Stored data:
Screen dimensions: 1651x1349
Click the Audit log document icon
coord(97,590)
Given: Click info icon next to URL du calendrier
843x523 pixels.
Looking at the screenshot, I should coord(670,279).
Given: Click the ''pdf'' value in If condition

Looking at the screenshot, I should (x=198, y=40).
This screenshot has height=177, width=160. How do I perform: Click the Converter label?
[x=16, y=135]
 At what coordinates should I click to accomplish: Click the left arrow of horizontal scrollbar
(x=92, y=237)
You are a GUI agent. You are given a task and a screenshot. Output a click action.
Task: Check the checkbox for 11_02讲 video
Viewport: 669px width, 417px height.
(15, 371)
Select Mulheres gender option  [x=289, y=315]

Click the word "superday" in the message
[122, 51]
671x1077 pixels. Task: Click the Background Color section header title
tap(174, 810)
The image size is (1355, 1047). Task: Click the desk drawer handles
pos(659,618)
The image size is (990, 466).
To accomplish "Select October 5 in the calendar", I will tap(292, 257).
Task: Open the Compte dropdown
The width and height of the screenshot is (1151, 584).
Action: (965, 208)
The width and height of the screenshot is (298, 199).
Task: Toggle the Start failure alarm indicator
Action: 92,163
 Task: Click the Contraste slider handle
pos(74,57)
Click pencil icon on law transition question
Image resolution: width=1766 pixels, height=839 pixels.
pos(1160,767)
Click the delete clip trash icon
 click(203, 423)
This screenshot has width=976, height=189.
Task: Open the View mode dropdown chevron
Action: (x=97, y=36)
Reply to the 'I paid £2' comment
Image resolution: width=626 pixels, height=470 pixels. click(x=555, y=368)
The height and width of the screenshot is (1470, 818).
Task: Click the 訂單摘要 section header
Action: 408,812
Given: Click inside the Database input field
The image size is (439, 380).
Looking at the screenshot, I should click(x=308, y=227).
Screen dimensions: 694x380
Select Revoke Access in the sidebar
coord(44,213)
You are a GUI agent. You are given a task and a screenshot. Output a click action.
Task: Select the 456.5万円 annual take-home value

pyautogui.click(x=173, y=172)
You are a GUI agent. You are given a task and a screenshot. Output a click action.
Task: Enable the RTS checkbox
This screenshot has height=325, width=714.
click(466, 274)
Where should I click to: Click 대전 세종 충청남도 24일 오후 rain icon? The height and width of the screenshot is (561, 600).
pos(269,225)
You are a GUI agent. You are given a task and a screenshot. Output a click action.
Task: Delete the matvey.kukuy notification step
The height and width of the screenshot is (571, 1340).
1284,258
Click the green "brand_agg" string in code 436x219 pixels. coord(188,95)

> **WHAT YOU HAVE TO DO**
In full and without alteration, write out each record.

> **ANSWER SPACE**
Screen dimensions: 1651x1349
Click the Audit log document icon
coord(97,590)
Given: Click info icon next to URL du calendrier
843x523 pixels.
Looking at the screenshot, I should coord(670,279).
Given: Click the ''pdf'' value in If condition

Looking at the screenshot, I should (x=198, y=40).
This screenshot has height=177, width=160. How do I perform: Click the Converter label?
[x=16, y=135]
 At what coordinates should I click to accomplish: Click the left arrow of horizontal scrollbar
(x=92, y=237)
You are a GUI agent. You are given a task and a screenshot. Output a click action.
Task: Check the checkbox for 11_02讲 video
Viewport: 669px width, 417px height.
(15, 371)
Select Mulheres gender option  [x=289, y=315]

Click the word "superday" in the message
[122, 51]
671x1077 pixels. Task: Click the Background Color section header title
tap(174, 810)
The image size is (1355, 1047). Task: Click the desk drawer handles
pos(659,618)
The image size is (990, 466).
To accomplish "Select October 5 in the calendar", I will tap(292, 257).
Task: Open the Compte dropdown
The width and height of the screenshot is (1151, 584).
Action: (965, 208)
The width and height of the screenshot is (298, 199).
Task: Toggle the Start failure alarm indicator
Action: 92,163
 Task: Click the Contraste slider handle
pos(74,57)
Click pencil icon on law transition question
Image resolution: width=1766 pixels, height=839 pixels.
pos(1160,767)
Click the delete clip trash icon
 click(203, 423)
This screenshot has width=976, height=189.
Task: Open the View mode dropdown chevron
Action: (x=97, y=36)
Reply to the 'I paid £2' comment
Image resolution: width=626 pixels, height=470 pixels. click(x=555, y=368)
The height and width of the screenshot is (1470, 818).
Task: Click the 訂單摘要 section header
Action: 408,812
Given: Click inside the Database input field
The image size is (439, 380).
Looking at the screenshot, I should click(x=308, y=227).
Screen dimensions: 694x380
Select Revoke Access in the sidebar
coord(44,213)
You are a GUI agent. You are given a task and a screenshot. Output a click action.
Task: Select the 456.5万円 annual take-home value

pyautogui.click(x=173, y=172)
You are a GUI agent. You are given a task and a screenshot. Output a click action.
Task: Enable the RTS checkbox
This screenshot has height=325, width=714.
click(466, 274)
Where should I click to: Click 대전 세종 충청남도 24일 오후 rain icon? The height and width of the screenshot is (561, 600).
pos(269,225)
You are a GUI agent. You are given a task and a screenshot. Output a click action.
Task: Delete the matvey.kukuy notification step
The height and width of the screenshot is (571, 1340).
1284,258
Click the green "brand_agg" string in code 436x219 pixels. coord(188,95)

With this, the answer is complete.